2. NATIONAL PLANNING

  • No National Plan for development of offshore renewable energy
  • The process was entirely developer-led
  • Developers were allowed to pick out sites in a manner described (April 2007) by The Marine Institute as “1st come 1st served”
  • No competitive tender
  • No Strategic Environmental Assessment (SEA) by Government to select possible sites and assess cumulative impacts (in contravention of the EU SEA Directive 2001/42/EC transposed into Irish law in 2004.)
  • No Marine Spatial Planning to balance competing interests in the seas and ensure sustainable development
  • No Integrated Coastal Zone Management to manage the land/sea divide
  • No planning application to local authorities for attendant extensive shore-based development e.g. substations, grid upgrades etc. ('Project Splitting').

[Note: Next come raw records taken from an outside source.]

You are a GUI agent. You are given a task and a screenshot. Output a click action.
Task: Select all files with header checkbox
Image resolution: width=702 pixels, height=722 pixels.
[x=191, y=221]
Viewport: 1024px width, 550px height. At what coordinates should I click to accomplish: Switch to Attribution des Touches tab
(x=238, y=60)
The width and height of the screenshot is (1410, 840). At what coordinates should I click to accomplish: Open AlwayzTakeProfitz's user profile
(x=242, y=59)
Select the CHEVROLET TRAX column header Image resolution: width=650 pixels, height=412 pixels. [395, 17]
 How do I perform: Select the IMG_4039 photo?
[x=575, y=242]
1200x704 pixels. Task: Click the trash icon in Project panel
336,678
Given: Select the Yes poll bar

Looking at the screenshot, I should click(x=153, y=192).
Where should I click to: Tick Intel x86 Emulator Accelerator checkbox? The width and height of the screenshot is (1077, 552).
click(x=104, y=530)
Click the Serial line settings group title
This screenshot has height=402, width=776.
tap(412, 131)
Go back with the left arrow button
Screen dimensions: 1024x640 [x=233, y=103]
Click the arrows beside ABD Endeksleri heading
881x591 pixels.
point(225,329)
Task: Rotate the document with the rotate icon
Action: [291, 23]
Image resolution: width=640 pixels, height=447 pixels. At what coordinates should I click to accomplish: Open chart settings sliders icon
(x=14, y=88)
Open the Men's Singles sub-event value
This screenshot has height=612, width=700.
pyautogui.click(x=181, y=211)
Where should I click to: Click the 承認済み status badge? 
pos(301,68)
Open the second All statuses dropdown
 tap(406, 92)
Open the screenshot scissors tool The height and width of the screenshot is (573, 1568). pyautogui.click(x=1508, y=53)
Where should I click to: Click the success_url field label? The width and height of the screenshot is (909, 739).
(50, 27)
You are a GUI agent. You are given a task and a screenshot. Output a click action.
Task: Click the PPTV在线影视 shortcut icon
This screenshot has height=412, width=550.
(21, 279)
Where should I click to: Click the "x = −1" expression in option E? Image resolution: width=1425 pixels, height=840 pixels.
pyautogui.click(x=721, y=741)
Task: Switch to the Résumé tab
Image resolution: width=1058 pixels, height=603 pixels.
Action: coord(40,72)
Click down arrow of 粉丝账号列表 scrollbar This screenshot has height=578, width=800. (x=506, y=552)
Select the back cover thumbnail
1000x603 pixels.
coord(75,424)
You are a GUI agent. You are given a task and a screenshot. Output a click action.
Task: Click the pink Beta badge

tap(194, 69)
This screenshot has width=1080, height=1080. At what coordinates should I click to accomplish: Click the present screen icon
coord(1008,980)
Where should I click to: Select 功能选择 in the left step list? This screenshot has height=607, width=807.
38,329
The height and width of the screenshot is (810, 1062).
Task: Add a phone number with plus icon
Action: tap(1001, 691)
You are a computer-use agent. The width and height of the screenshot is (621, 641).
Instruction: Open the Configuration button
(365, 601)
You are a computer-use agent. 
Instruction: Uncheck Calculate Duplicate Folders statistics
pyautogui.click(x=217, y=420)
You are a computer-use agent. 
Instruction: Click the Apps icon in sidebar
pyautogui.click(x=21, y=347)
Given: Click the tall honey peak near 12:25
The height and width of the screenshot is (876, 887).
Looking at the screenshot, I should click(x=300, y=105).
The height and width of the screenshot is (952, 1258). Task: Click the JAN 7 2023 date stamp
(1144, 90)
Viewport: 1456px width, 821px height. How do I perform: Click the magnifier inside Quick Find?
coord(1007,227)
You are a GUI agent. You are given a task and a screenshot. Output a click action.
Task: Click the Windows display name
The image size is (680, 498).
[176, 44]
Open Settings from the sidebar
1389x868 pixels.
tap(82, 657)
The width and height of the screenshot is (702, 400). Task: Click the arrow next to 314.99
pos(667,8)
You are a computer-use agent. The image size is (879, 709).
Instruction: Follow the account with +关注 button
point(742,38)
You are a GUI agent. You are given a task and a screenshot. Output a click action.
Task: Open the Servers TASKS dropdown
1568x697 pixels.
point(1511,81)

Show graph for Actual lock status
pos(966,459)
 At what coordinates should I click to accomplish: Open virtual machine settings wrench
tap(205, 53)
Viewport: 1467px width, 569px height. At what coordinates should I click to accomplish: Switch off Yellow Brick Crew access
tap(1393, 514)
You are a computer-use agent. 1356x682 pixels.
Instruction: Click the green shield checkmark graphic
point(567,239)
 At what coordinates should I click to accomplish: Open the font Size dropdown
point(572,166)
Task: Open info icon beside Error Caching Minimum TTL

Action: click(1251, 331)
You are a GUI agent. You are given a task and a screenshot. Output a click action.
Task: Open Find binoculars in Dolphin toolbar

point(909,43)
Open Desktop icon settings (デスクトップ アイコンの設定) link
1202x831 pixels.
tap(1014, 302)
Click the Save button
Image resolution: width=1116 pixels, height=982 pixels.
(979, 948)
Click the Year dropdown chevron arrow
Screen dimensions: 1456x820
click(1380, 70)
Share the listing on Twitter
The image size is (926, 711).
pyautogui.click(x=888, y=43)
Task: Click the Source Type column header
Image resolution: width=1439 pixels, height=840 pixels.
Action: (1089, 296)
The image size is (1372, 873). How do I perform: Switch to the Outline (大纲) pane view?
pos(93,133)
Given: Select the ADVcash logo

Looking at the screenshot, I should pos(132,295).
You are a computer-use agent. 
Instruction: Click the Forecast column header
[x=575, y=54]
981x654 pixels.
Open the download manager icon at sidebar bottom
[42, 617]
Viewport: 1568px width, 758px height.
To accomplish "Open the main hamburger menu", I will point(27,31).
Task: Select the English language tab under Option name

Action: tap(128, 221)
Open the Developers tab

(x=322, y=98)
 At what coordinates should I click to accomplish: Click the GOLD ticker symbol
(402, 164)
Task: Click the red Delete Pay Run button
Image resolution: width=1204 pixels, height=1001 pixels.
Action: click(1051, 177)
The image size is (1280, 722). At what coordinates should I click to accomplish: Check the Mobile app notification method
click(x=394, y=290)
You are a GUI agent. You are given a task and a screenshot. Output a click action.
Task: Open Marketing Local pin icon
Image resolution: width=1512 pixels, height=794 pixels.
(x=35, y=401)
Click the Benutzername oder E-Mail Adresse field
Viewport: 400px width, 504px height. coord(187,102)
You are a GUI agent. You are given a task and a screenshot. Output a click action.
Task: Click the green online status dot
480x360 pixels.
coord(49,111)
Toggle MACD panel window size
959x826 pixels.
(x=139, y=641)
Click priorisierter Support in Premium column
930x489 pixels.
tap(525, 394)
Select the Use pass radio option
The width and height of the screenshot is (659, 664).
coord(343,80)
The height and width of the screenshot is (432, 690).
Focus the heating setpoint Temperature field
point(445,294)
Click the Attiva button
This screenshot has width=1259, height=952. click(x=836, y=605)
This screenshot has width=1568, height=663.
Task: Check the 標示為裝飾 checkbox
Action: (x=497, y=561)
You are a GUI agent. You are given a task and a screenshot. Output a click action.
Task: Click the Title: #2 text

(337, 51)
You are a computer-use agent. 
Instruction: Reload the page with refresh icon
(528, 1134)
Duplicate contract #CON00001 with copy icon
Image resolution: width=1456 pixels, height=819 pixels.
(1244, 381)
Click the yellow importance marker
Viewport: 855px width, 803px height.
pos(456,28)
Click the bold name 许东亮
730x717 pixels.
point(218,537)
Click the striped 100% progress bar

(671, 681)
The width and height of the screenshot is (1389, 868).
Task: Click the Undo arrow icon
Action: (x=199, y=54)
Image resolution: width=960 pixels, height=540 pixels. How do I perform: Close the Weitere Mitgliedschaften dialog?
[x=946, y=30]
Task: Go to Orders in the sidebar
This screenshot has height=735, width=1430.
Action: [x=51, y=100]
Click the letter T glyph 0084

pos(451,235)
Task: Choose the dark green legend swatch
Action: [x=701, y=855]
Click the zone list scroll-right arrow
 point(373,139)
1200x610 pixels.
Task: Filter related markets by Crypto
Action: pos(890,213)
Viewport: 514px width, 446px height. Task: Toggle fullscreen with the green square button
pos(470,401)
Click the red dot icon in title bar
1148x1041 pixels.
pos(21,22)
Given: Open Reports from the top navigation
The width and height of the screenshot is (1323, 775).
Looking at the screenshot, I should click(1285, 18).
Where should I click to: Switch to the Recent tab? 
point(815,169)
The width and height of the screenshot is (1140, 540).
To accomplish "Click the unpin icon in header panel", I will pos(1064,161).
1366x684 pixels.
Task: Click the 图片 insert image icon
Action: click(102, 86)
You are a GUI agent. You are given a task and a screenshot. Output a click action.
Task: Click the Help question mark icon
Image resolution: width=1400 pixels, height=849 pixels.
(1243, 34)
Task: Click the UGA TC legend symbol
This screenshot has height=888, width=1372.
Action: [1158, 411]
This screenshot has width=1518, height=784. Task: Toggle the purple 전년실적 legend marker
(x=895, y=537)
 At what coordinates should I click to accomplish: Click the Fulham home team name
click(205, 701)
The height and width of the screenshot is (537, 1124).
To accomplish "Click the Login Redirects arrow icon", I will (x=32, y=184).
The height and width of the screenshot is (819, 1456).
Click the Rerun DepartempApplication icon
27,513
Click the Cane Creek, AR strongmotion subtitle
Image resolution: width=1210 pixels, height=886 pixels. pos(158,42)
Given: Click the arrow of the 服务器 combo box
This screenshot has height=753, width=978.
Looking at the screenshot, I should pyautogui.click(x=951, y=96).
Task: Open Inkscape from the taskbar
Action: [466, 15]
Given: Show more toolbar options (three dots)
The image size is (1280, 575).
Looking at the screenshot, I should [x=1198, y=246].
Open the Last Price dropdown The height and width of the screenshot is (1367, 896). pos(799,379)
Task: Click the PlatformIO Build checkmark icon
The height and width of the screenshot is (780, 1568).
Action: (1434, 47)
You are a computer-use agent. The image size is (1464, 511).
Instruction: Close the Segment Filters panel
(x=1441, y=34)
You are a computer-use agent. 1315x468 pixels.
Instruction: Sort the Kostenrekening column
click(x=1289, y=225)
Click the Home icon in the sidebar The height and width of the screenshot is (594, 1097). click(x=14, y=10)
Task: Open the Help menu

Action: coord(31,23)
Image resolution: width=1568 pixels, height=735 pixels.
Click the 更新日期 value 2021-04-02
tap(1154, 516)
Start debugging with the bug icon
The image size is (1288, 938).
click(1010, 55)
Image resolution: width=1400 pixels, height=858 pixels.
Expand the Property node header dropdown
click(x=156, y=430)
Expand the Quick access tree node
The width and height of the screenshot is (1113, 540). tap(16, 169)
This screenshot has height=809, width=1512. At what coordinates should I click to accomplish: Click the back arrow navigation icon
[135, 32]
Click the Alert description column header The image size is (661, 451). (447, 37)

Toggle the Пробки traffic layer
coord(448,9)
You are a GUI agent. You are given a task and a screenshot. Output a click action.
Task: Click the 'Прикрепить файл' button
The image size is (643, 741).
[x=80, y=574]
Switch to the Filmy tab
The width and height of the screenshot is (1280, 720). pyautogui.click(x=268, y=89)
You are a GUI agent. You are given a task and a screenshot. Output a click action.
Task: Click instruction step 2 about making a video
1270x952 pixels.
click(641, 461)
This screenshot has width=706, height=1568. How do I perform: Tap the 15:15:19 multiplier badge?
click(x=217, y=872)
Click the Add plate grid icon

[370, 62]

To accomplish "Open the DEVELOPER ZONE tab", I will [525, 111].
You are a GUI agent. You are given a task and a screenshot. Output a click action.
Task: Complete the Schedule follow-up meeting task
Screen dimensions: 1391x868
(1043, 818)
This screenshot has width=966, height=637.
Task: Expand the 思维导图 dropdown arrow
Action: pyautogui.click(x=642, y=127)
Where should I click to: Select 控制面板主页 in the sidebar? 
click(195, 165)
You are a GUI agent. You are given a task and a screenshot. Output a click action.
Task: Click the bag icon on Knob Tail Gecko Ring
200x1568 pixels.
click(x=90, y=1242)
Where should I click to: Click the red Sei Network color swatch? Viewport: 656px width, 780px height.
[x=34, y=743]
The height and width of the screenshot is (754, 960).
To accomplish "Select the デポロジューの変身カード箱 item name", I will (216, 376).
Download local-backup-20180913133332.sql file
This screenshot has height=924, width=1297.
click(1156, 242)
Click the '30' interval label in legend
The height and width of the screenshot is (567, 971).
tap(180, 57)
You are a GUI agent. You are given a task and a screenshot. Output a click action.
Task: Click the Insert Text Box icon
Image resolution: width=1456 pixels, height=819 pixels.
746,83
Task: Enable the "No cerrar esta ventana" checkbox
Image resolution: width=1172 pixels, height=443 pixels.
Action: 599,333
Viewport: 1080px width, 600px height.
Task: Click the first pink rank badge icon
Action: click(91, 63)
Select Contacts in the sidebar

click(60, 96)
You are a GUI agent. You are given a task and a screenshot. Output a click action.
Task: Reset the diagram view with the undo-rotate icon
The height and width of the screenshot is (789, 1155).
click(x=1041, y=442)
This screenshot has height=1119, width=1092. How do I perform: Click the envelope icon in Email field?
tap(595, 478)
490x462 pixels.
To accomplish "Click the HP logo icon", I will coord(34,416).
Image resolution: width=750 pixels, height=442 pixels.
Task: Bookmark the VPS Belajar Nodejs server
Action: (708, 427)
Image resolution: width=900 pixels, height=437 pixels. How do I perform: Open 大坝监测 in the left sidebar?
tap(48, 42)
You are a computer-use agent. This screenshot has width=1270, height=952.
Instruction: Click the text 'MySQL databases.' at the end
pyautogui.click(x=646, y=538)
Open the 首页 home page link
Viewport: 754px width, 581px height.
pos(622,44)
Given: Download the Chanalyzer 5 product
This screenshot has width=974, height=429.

3. BIODIVERSITY PROTECTION

  • Leases were awarded before the survey and designation process for protection of marine sites under Natura 2000 was completed by the Irish authorities.
  • Leases awarded on shallow sandbanks, an important marine habitat listed for protection under Annex 1 of the EU Habitats Directive.

4. COST BENEFIT ANALYSIS

  • No cost/ benefit analysis of the impacts of these unprecedented developments (social, economic and environmental (e.g.on CO2 emissions)
  • No assessment of the economic and environmental costs of connection/grid upgrade or impact on electricity price competitiveness.

5. LANDSCAPE PROTECTION

  • No independent, professional assessment of landscape impact of developments on the character and quality of the Wicklow coastline, designated as an Area of Outstanding Natural Beauty.
  • No statutory involvement of local authorities in the permitting process and therefore no responsibility on planners in local authorities to assess visual impacts of developments on coastal landscapes and 'views and prospects' listed for protection in County Development Plans. (Note: Local Authorities’ jurisdiction is deemed to end at the high tide mark)
  • The Marine License Vetting Committee, which assesses the developers’ Environmental Impact Statement and makes recommendations to the Minister, is chaired by The Marine Institute and composed of technical and scientific experts. It did not have a landscape professional as a member. (This was a serious gap in proper assessment given that landscape impacts of offshore wind farms in the near shore zone are a matter of great public concern internationally).
  • No Government Department or organisation, local or national, appears to have had responsibility for protection of Ireland’s seascapes (views out to sea/ along coastline ) an integral part of coastal landscapes;

6. GOVERNMENT REGULATIONS

  • The Irish government failed to enforce its own regulations set out in, Offshore Electricity Generating Stations – Note for Intending Developers 2001.
  • No planning permission appears to have been sought for the extensive onshore works (substations, grid extensions and reinforcements, etc) necessary for the offshore development. (The Note states: “Lease applications must be accompanied by an EIS and copy of planning permission for shore-based works.”)
  • Both leases granted off the Wicklow coastline are for periods of 99 years. (The Note states: “The maximum period of a lease will ordinarily be 60 years.”)
  • Leases granted off the Wicklow coastline have been sold on by the original promoters contrary to explicit official policy. (The Note states. “Foreshore Leases may not be assigned until construction has been completed and generation has taken place successfully for a period of at least two years”)

CCA COMMENT:

These regulatory shortcomings represent a very serious failure by the Irish Government to properly and openly manage the coastal zone in the national interest.